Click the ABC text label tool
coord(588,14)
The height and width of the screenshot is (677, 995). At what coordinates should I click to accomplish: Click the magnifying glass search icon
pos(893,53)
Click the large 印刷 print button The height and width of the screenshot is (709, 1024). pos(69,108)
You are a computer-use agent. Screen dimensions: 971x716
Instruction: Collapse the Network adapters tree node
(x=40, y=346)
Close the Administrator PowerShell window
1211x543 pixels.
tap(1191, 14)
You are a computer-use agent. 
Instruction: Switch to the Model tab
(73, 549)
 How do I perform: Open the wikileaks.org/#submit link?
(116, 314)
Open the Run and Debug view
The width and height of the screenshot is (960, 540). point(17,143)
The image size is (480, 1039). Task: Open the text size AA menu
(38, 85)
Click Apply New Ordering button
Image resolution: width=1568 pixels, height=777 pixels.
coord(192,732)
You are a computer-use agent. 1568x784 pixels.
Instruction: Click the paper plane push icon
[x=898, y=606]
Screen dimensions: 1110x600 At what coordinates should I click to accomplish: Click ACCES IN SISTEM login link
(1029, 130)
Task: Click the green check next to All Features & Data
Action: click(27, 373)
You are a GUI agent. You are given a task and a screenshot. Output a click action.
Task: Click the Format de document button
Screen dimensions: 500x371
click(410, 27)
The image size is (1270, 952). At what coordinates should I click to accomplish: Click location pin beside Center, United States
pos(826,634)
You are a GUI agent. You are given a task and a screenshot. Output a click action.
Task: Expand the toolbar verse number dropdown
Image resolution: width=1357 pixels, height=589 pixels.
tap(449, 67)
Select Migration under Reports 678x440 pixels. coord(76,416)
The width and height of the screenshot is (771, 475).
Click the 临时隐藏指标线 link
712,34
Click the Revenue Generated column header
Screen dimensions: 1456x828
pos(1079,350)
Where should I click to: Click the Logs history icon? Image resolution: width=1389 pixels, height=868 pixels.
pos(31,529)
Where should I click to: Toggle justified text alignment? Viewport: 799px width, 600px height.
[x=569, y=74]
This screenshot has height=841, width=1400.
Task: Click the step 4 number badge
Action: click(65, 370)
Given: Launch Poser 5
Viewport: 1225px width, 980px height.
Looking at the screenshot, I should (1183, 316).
------------------------------
» **What the exercise asks**
Reproduce, word for word and in full, only the lines above that start at the line with "Instruction: Switch to the Model tab" and run through the line with "Task: Click the Format de document button", both ends included.

» **Response for this exercise**
Instruction: Switch to the Model tab
(73, 549)
 How do I perform: Open the wikileaks.org/#submit link?
(116, 314)
Open the Run and Debug view
The width and height of the screenshot is (960, 540). point(17,143)
The image size is (480, 1039). Task: Open the text size AA menu
(38, 85)
Click Apply New Ordering button
Image resolution: width=1568 pixels, height=777 pixels.
coord(192,732)
You are a computer-use agent. 1568x784 pixels.
Instruction: Click the paper plane push icon
[x=898, y=606]
Screen dimensions: 1110x600 At what coordinates should I click to accomplish: Click ACCES IN SISTEM login link
(1029, 130)
Task: Click the green check next to All Features & Data
Action: click(27, 373)
You are a GUI agent. You are given a task and a screenshot. Output a click action.
Task: Click the Format de document button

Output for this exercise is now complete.